What makes this book unique in the world of political cartoon collections?
That it’s not typical editorial cartooning. It’s an expression of opinions and frustrations with current events using skills from a very different field. I didn’t set out to become an editorial cartoonist, I always wanted to do comic books. All my studying and work over the years was geared toward sequential and long form storytelling. What started as snarky doodling for friends became a crash course in political analysis and reflection through single images. The collection, I hope, shows the progression of that learning and finding a voice.
What’s your absolute favorite thing to draw?
Sarcastic animals.
What’s something you’re excited about that’s not related to comics?
Do Marvel movies count? I really want to see what they do with Captain Marvel and the 4th Avengers movie. Other than that… we’re moving house, so I’m ready and raring to tear up a new garden plot. Cherry tomatoes, man, can’t get enough of them.
What’s a slogan or quote you keep in mind when all looks bleak?

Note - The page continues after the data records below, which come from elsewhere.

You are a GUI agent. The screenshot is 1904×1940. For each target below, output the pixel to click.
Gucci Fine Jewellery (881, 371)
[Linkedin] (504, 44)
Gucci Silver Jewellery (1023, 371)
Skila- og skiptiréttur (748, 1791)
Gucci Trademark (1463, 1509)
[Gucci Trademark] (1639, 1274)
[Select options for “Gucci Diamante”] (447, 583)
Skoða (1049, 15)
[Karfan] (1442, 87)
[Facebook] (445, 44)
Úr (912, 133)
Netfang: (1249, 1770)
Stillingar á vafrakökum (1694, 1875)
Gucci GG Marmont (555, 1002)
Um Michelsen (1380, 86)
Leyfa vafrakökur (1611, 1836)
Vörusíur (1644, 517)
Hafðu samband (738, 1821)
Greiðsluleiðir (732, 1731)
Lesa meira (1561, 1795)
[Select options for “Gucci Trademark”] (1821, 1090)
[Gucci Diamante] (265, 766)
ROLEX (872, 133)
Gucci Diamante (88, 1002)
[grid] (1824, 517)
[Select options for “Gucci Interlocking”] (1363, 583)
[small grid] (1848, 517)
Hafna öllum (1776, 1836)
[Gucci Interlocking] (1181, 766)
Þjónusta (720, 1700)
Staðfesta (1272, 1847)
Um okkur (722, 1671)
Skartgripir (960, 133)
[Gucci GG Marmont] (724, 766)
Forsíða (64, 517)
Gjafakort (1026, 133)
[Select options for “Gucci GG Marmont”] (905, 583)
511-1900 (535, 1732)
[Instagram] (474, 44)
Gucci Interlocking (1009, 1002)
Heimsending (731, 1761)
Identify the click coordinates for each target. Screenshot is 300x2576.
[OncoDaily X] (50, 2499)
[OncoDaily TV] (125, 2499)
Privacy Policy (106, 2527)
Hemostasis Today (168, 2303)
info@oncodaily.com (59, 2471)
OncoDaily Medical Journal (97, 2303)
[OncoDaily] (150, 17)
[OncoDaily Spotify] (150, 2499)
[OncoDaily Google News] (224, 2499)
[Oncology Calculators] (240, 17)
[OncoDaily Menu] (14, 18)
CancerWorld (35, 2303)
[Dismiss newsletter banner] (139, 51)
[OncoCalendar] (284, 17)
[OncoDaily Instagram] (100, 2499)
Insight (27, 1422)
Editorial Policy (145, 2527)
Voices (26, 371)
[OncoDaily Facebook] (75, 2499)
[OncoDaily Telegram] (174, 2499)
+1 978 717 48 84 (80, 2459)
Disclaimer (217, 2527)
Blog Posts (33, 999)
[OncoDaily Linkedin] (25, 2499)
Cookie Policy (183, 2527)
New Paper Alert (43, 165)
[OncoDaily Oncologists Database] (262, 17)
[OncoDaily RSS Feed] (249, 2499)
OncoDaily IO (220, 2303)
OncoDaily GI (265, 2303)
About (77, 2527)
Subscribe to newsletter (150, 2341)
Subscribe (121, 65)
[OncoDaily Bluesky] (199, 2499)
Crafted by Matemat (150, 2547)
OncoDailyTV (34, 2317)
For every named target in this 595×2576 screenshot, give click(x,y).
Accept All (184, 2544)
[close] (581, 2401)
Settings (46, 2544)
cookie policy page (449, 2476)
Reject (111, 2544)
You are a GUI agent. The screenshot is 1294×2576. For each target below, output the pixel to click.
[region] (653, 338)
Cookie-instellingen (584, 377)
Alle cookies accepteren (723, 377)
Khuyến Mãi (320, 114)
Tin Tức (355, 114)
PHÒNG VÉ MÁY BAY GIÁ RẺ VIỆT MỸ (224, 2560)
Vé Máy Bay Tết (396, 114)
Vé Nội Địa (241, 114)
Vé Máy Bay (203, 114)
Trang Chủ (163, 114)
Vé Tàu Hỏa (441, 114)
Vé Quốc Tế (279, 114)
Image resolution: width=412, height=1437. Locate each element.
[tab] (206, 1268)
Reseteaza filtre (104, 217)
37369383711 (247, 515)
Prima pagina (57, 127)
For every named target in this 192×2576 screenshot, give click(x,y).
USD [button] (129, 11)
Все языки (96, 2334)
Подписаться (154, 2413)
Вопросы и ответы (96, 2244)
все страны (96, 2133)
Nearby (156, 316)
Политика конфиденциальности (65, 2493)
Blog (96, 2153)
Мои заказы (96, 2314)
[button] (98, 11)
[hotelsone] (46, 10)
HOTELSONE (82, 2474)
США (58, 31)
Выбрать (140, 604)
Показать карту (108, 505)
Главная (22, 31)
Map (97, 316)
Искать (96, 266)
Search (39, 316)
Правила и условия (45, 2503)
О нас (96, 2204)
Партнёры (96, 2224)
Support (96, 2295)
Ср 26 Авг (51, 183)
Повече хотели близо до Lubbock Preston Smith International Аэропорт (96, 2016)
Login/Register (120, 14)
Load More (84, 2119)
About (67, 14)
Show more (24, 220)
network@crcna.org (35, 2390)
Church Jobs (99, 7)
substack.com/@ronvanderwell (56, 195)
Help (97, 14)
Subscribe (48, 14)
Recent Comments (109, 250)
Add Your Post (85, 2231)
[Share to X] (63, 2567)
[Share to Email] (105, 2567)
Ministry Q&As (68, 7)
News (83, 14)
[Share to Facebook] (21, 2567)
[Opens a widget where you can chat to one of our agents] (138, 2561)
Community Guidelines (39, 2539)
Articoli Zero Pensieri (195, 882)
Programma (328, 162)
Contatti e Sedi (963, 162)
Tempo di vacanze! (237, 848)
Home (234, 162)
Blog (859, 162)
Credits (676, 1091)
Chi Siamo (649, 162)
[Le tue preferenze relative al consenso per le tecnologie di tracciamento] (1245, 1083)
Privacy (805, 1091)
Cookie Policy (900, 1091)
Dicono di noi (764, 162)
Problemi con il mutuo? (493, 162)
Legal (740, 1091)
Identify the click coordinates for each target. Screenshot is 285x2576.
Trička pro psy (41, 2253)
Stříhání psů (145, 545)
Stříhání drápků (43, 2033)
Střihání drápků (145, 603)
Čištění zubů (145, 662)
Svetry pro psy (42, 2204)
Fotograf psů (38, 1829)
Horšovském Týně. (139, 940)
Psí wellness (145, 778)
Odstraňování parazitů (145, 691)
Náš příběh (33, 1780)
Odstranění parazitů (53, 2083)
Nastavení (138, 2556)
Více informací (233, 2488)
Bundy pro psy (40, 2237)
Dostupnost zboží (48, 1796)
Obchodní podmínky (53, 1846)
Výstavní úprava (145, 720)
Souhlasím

Besides “Fuck you, bleak!” I’d have to go with another Marvel movie quote (sorry, you can take the girl out of comics but you can’t take comics out of the girl): “Compromise where you can. Where you can’t, don’t. Even if everyone is telling you that something wrong is something right. Even if the whole world is telling you to move, it is your duty to plant yourself like a tree, look them in the eye, and say ‘No, you move’.”
If you could invite any three artists, living or dead, to do a comic jam with you, who would it be?
Barry Windsor Smith, David Bowie, Naoki Urasawa. THAT would be a hoot.